- DIRECTIONS:
Please rewrite the entries starting with the line with "Open 查看图片 link" and going on through the line with "Action: pyautogui.click(x=398, y=27)", replacing "screenshot" with "snapshot" and leaving everything else unchanged. Give only those lines.

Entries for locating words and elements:

══════════════════════════════

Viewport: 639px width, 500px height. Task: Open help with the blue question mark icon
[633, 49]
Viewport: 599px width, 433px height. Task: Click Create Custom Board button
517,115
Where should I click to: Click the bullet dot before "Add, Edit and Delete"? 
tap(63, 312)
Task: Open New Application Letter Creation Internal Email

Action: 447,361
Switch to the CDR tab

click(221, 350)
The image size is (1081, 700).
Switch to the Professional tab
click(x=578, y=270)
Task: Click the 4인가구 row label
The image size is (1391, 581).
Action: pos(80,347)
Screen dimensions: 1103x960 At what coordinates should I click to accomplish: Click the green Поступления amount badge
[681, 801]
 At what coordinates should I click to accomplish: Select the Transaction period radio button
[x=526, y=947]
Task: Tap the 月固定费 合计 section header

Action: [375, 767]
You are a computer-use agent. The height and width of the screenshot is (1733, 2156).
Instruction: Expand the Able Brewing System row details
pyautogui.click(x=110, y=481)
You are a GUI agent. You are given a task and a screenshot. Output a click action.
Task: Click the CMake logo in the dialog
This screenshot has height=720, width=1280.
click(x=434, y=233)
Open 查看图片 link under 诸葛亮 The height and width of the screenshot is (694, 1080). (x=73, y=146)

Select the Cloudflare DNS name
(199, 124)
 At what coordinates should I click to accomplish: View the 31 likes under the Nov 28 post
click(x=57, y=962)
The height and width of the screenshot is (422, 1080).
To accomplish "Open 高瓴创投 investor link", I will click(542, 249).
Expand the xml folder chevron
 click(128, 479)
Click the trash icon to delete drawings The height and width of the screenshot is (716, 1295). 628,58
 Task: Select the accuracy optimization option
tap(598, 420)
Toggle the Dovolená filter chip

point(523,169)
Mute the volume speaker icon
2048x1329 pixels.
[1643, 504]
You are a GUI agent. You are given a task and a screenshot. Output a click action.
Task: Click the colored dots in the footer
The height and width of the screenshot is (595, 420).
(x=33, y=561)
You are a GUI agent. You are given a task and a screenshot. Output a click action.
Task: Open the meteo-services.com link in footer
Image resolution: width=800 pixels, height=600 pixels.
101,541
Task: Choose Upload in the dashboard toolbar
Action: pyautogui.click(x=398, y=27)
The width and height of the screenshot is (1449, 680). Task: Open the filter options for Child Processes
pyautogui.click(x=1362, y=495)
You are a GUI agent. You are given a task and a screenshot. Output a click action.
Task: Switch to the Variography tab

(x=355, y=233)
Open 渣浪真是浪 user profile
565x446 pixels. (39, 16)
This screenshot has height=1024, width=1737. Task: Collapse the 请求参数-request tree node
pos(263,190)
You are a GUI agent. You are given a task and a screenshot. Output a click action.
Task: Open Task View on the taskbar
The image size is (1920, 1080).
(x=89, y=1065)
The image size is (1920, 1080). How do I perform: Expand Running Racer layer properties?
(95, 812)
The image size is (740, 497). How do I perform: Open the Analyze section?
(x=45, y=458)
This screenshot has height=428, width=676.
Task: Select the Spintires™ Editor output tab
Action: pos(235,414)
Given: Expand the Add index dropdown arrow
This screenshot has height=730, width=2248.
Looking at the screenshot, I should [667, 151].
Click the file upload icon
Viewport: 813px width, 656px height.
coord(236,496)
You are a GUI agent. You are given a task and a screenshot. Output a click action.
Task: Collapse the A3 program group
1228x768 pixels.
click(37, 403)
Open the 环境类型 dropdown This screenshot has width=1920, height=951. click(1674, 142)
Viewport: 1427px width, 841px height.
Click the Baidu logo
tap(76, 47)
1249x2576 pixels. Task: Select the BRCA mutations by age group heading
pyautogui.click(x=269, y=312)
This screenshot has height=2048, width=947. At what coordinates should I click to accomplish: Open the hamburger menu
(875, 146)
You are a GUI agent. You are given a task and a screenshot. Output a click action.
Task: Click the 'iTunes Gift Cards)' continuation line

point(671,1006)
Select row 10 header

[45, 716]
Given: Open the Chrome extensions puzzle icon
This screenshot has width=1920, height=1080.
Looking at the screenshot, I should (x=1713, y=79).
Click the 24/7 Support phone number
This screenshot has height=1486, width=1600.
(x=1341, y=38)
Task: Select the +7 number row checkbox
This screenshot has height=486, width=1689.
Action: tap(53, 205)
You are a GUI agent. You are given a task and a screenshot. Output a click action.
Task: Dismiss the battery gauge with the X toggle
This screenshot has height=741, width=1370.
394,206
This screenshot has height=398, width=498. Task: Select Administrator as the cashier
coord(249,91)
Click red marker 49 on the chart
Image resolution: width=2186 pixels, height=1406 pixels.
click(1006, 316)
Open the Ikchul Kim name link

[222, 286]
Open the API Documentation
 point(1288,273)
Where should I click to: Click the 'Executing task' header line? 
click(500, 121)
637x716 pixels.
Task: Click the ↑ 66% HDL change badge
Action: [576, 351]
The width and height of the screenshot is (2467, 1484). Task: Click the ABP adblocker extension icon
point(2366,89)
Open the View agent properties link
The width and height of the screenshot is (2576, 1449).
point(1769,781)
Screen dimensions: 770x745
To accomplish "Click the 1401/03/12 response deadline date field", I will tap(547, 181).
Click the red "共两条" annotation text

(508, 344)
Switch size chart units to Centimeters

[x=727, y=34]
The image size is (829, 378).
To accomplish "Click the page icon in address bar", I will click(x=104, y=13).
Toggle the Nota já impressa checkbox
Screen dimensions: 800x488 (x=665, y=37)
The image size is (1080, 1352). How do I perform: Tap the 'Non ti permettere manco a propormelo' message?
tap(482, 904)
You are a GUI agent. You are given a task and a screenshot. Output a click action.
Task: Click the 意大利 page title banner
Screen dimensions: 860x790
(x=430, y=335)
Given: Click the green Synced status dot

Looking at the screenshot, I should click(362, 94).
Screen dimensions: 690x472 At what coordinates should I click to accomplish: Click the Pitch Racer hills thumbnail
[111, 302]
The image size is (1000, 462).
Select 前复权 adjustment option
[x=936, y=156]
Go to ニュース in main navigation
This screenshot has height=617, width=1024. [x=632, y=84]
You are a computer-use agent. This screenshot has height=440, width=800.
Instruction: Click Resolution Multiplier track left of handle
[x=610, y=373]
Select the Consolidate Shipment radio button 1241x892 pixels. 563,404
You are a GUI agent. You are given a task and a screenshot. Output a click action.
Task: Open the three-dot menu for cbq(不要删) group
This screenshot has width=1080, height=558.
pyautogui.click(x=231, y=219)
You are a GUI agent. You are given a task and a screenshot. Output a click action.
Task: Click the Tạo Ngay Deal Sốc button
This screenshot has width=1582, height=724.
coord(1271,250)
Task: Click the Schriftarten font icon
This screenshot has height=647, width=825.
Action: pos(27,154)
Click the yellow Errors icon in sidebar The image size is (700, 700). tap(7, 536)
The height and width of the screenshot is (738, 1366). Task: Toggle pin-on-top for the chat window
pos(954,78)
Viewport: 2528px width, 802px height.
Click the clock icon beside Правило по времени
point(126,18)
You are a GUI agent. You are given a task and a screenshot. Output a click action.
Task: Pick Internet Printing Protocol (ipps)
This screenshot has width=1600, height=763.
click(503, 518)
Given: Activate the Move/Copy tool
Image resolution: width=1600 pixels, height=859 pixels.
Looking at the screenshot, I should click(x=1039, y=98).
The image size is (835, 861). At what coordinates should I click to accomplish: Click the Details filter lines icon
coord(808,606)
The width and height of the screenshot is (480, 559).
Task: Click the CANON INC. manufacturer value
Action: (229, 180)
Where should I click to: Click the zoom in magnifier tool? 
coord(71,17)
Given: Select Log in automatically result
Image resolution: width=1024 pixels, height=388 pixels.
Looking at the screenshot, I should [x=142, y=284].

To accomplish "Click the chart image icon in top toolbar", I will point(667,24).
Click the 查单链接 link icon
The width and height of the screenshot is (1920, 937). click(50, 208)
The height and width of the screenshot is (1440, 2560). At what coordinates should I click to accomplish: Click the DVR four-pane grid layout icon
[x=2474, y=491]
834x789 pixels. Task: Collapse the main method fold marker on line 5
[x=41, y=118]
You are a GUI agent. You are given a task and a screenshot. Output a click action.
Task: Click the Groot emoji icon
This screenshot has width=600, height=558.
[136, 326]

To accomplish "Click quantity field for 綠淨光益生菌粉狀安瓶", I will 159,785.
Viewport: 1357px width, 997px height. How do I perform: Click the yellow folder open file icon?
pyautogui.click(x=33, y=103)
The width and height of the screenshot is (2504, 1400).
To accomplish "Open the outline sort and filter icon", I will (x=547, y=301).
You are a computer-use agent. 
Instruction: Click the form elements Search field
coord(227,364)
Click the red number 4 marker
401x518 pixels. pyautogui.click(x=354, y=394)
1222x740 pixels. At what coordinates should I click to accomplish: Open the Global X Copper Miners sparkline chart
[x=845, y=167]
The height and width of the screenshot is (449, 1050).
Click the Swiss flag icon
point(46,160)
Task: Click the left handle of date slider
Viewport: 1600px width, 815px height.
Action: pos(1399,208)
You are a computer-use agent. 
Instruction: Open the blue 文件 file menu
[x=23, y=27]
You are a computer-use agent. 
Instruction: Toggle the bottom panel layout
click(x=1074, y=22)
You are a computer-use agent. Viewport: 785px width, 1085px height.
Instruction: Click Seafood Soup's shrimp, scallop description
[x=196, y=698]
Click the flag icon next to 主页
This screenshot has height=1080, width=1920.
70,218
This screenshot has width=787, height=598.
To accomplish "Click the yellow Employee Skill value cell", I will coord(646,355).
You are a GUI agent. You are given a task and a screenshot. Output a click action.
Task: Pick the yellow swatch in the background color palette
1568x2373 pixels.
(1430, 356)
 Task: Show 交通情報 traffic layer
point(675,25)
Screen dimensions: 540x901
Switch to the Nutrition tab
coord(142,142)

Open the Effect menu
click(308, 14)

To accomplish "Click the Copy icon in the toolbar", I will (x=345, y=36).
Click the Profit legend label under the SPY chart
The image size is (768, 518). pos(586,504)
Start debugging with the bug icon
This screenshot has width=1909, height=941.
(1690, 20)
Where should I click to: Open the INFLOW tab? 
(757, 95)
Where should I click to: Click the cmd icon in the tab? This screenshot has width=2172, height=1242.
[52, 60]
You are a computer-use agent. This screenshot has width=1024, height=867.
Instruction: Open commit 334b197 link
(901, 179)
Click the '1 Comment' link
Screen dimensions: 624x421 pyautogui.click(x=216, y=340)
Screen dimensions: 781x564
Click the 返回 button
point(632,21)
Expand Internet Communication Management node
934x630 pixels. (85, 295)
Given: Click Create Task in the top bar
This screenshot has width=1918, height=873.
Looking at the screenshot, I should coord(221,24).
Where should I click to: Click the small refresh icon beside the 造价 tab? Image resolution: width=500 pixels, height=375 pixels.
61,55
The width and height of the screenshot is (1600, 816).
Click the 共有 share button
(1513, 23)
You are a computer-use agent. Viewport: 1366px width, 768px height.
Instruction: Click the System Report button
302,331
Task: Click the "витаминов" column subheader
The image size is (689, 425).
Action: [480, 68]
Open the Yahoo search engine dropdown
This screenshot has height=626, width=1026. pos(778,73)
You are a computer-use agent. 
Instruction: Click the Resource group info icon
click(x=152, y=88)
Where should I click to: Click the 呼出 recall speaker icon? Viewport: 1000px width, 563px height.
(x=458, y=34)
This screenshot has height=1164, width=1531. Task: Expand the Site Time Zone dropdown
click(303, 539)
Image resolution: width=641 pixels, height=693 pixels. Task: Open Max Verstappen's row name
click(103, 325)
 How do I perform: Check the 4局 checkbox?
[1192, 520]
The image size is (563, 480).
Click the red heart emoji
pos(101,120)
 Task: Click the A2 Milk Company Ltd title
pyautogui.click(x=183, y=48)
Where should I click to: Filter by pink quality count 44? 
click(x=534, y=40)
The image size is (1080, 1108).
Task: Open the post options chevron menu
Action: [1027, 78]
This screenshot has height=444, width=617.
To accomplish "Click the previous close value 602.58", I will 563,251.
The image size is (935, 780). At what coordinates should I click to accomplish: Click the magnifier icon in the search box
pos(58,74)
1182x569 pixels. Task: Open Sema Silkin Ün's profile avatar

══════════════════════════════

- FINAL RESULT:
Open 查看图片 link under 诸葛亮 The height and width of the snapshot is (694, 1080). (x=73, y=146)

Select the Cloudflare DNS name
(199, 124)
 At what coordinates should I click to accomplish: View the 31 likes under the Nov 28 post
click(x=57, y=962)
The height and width of the snapshot is (422, 1080).
To accomplish "Open 高瓴创投 investor link", I will click(542, 249).
Expand the xml folder chevron
 click(128, 479)
Click the trash icon to delete drawings The height and width of the snapshot is (716, 1295). 628,58
 Task: Select the accuracy optimization option
tap(598, 420)
Toggle the Dovolená filter chip

point(523,169)
Mute the volume speaker icon
2048x1329 pixels.
[1643, 504]
You are a GUI agent. You are given a task and a snapshot. Output a click action.
Task: Click the colored dots in the footer
The height and width of the snapshot is (595, 420).
(x=33, y=561)
You are a GUI agent. You are given a task and a snapshot. Output a click action.
Task: Open the meteo-services.com link in footer
Image resolution: width=800 pixels, height=600 pixels.
101,541
Task: Choose Upload in the dashboard toolbar
Action: pyautogui.click(x=398, y=27)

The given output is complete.